Problem to solve:
Copy out each line of the data that contains "agent".

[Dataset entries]
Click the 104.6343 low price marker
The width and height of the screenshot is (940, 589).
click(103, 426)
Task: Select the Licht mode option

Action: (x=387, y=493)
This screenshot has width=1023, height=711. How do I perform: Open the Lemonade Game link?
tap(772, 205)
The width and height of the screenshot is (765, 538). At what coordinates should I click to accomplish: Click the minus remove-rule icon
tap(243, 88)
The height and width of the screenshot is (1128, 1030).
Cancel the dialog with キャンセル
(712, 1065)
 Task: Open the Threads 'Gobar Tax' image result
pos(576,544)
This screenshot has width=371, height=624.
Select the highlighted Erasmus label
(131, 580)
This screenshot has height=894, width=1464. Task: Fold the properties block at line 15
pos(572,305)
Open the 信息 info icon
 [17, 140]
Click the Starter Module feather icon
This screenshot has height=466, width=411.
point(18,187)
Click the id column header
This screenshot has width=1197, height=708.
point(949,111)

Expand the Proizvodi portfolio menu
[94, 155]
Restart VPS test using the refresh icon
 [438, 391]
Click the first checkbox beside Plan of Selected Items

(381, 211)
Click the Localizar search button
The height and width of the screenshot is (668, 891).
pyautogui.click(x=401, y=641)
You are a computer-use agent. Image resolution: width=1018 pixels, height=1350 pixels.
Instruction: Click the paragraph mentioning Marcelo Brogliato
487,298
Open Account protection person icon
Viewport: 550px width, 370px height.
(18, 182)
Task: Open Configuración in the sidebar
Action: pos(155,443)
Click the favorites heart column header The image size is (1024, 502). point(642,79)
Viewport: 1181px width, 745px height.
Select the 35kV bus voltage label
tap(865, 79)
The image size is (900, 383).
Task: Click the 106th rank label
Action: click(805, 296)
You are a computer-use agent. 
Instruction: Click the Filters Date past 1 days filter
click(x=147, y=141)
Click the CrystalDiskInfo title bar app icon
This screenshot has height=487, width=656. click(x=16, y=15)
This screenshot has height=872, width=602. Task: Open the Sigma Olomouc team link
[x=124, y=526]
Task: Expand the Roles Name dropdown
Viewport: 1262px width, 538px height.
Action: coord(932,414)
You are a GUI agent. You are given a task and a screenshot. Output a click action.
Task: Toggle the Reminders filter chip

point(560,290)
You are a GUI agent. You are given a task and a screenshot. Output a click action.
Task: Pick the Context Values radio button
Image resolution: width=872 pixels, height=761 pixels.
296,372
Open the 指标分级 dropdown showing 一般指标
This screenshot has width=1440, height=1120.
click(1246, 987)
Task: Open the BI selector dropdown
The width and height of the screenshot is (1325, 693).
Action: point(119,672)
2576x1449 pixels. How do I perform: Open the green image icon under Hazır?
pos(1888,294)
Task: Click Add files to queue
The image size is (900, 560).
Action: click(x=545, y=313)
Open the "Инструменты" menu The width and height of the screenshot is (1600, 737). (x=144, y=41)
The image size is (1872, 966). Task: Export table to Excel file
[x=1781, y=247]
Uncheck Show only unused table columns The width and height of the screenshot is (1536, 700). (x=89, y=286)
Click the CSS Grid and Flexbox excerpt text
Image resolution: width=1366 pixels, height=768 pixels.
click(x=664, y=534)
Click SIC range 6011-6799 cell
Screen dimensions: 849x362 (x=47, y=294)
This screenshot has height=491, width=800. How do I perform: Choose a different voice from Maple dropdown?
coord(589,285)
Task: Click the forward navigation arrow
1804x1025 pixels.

Result for this task:
You are a computer-use agent. Image resolution: width=1018 pixels, height=1350 pixels.
You are a computer-use agent. 
You are a GUI agent. You are given a task and a screenshot. Output a click action.
You are a GUI agent. You are given a task and a screenshot. Output a click action.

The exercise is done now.